Josh Haner/The New York Times
First, the president is going to have to win back independents. Liberals are now criticizing him for being too timid. But the fact is that Obama will win 99.9 percent of the liberal vote in 2012, and in a presidential year, liberal turnout will surely be high. On the other hand, he cannot survive the defection of the independents. In 2008, independent voters preferred Democrats by 8 percentage points. Now they prefer Republicans by 20 points, according to the latest New York Times/CBS News poll. Unless Obama wins back these moderate, suburban indies, there will be a Republican president in 2013.
Second, Obama needs to redefine his identity. Bill Clinton gave himself a New Democrat label. Obama has never categorized himself so clearly. This ambiguity was useful in 2008 when people could project whatever they wanted onto him. But it has been harmful since. Obama came to be defined by his emergency responses to the fiscal crisis — by the things he had to do, not by the things he wanted to do. Then he got defined as an orthodox, big government liberal who lacks deep roots in American culture.
Over the next two years, Obama will have to show that he is a traditionalist on social matters and a center-left pragmatist on political ones. Culturally, he will have to demonstrate that even though he comes from an unusual background, he is a fervent believer in the old-fashioned bourgeois virtues: order, self-discipline, punctuality and personal responsibility. Politically, he will have to demonstrate that he is data-driven — that even though he has more faith in government than most Americans, he will relentlessly oppose programs when the evidence shows they don’t work.
Third, Obama will need to respond to the nation’s fear of decline. The current sour mood is not just caused by high unemployment. It emerges from the fear that America’s best days are behind it. The public’s real anxiety is about values, not economics: the gnawing sense that Americans have become debt-addicted and self-indulgent; the sense that government undermines individual responsibility; the observation that people who work hard get shafted while people who play influence games get the gravy. Obama will have to propose policies that re-establish the link between effort and reward.
Fourth, Obama has to build an institutional structure to support a more moderate approach. Presidents come into office thinking that they will be able to go ahead and enact policies.

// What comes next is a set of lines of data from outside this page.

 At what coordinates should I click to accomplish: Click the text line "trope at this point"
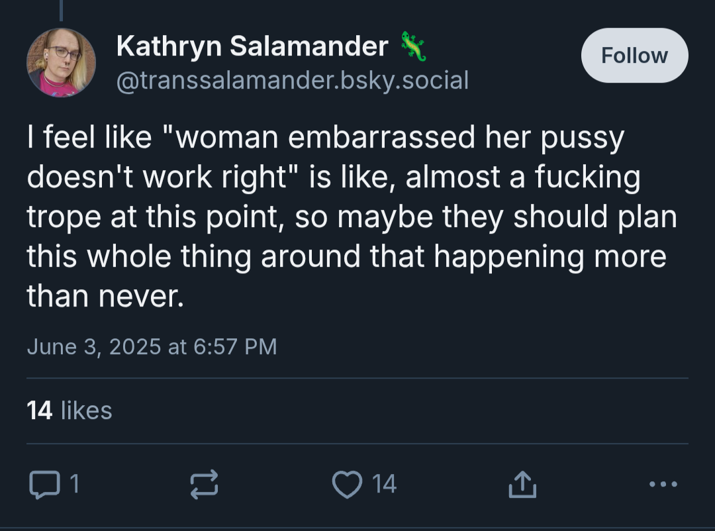click(x=153, y=217)
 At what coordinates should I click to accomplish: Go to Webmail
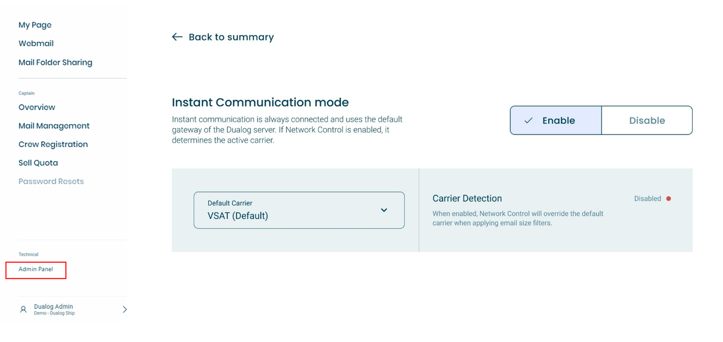(x=36, y=44)
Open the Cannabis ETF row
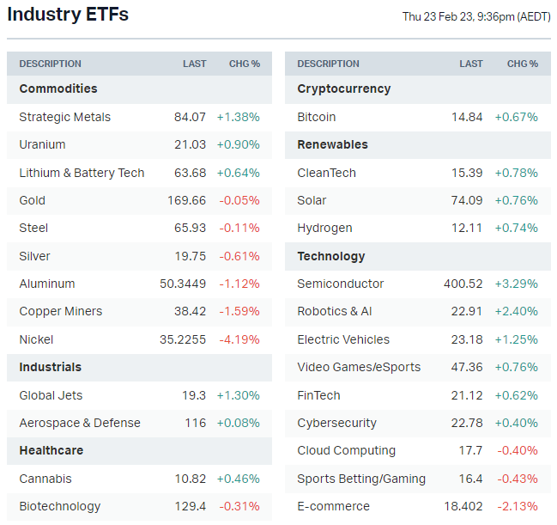The image size is (557, 525). pos(45,479)
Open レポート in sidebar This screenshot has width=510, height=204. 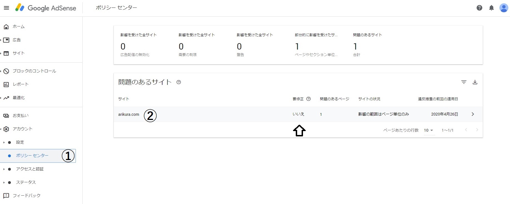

Then they realize that they can only succeed if there is a vast phalanx of institutions laboring alongside them.
Liberals already have institutions. To be a center-left leader, Obama will have to mobilize independent institutions as well. These don’t exist in Washington, but they do around the nation. Civic organizations, local business groups and municipal leagues run from Orlando to Kansas City to Seattle. These groups are filled with local leaders who lobby for balanced budgets, infrastructure plans and other worthy causes. If Obama can mobilize these groups, he would not only build coalitions, but he would help heal the venomous rift between the White House and business, which is a cancer on his presidency.
Over the next few months, the Republicans will have their time in the sun. On Tuesday, I’ll offer some thoughts on how they can seize the moment. But if Obama is to rebound, he is going to have to suppress his natural competitive instincts. If he gets caught up in the Beltway fight club, the Republicans will emerge as the party of limited government and he’ll emerge as the spokesman for big government — surely a losing proposition.

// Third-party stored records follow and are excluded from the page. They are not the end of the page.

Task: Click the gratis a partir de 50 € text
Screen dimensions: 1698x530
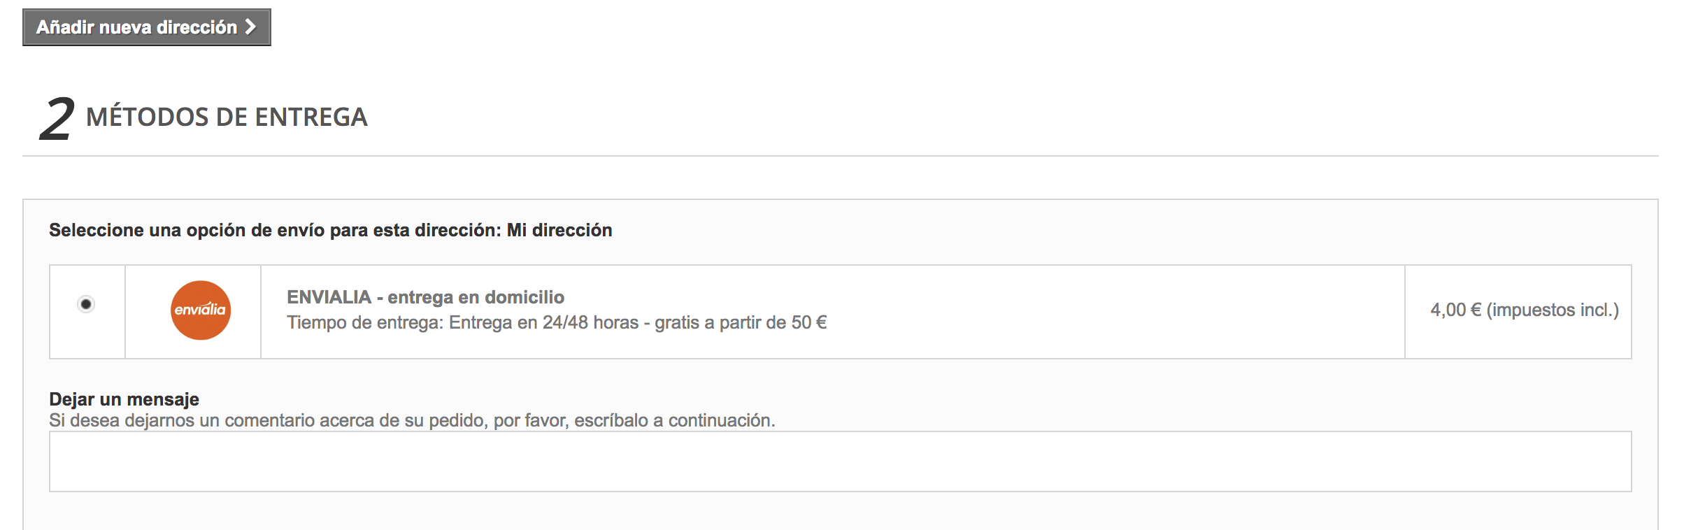Action: click(740, 323)
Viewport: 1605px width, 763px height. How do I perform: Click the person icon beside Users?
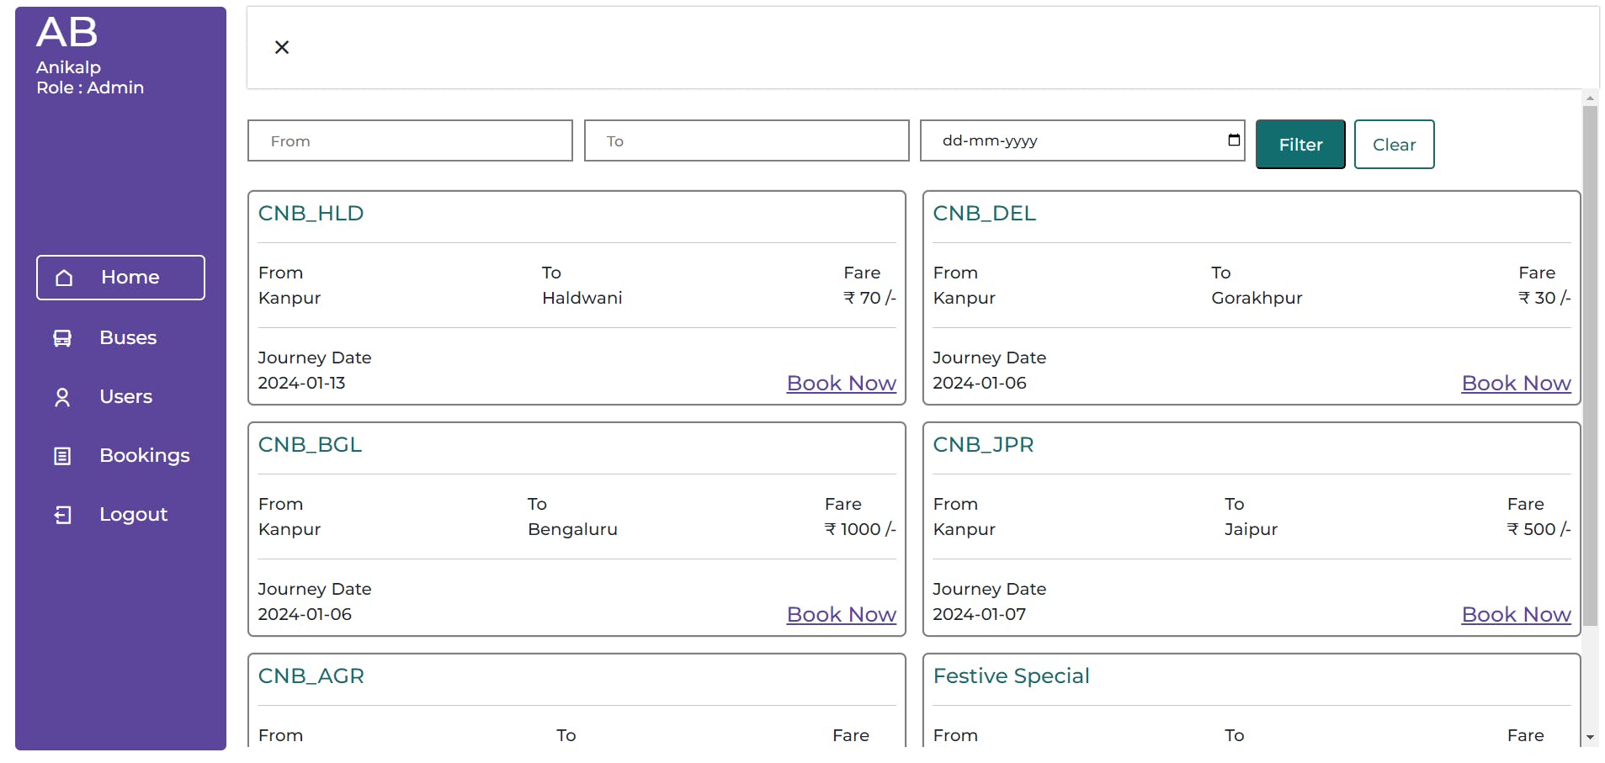click(x=62, y=397)
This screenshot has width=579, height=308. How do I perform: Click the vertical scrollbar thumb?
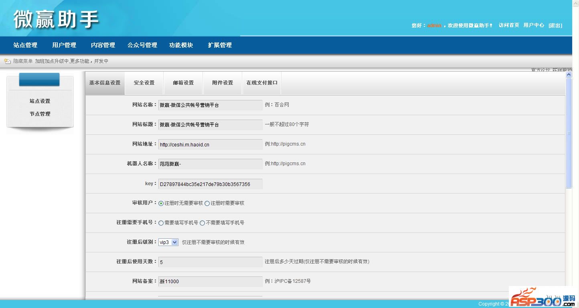pyautogui.click(x=569, y=133)
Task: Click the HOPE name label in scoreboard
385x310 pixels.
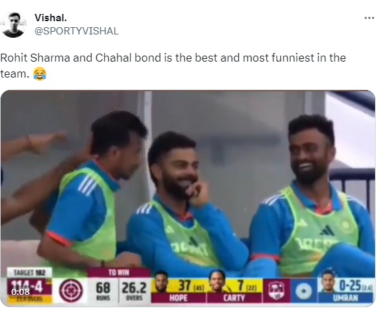Action: tap(179, 298)
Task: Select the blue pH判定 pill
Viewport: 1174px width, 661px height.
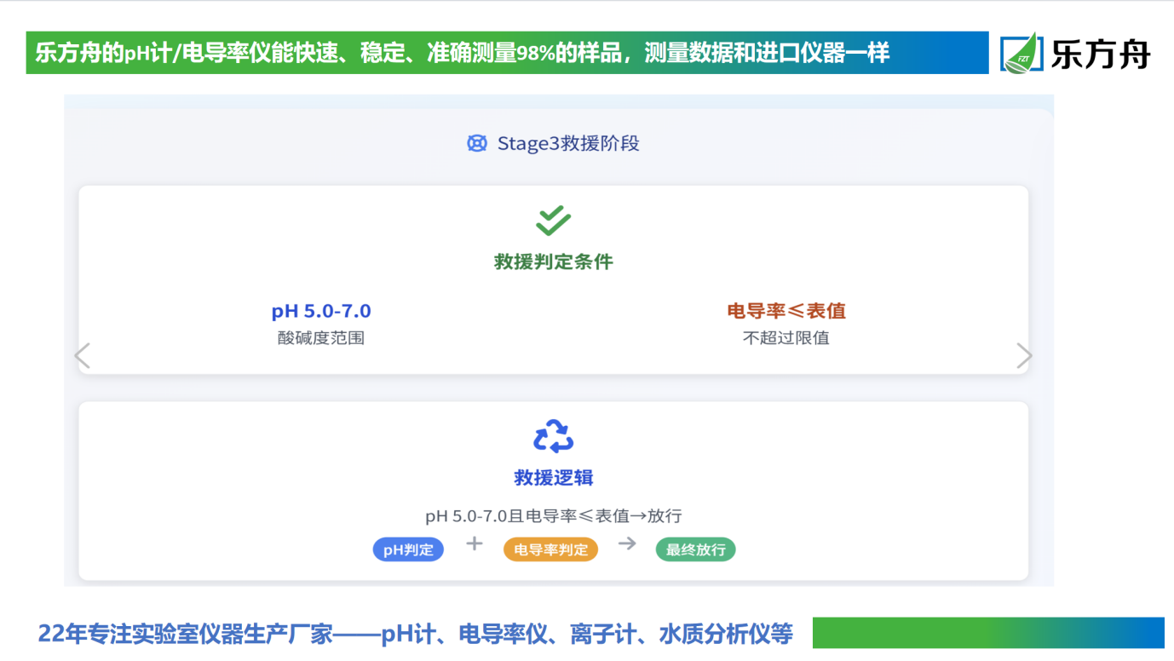Action: pos(408,549)
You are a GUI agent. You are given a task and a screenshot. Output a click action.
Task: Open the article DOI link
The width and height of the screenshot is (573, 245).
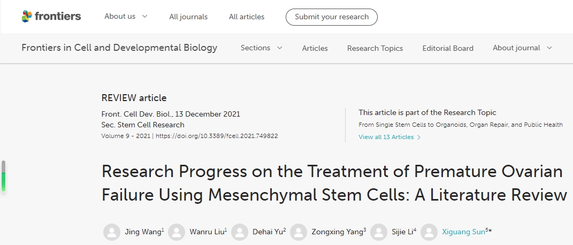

Instead, he will have to go out and do his own thing. That means every day reinforcing the following narrative: the Republicans are only half right. They want to cut things; I want to cut but also replace things. They want to slash government; I want to restructure it. They want destruction; I want renovation.
Companies like Ford cut wasteful spending while doubling down on productive investment. That’s exactly what the nation has to do over all. There have to be cuts, the president could say, in unaffordable pension commitments, in biofuel subsidies and useless tax breaks. But there also have to be investments in things that will produce a vibrant economy for our children: a simpler tax system with lower rates on investment; more scientific research; a giant effort to improve Hispanic graduation rates; medical courts to rationalize the malpractice system and so on. Instead of being disjointed, as he has been, the president will have to reinforce this turnaround story day after day.
The problem is not that America lacks resources. The problem is that they are misallocated. If Obama can establish credibility as someone who can cut and replace, Election Day 2012 will be rosier for him than Election Day 2010.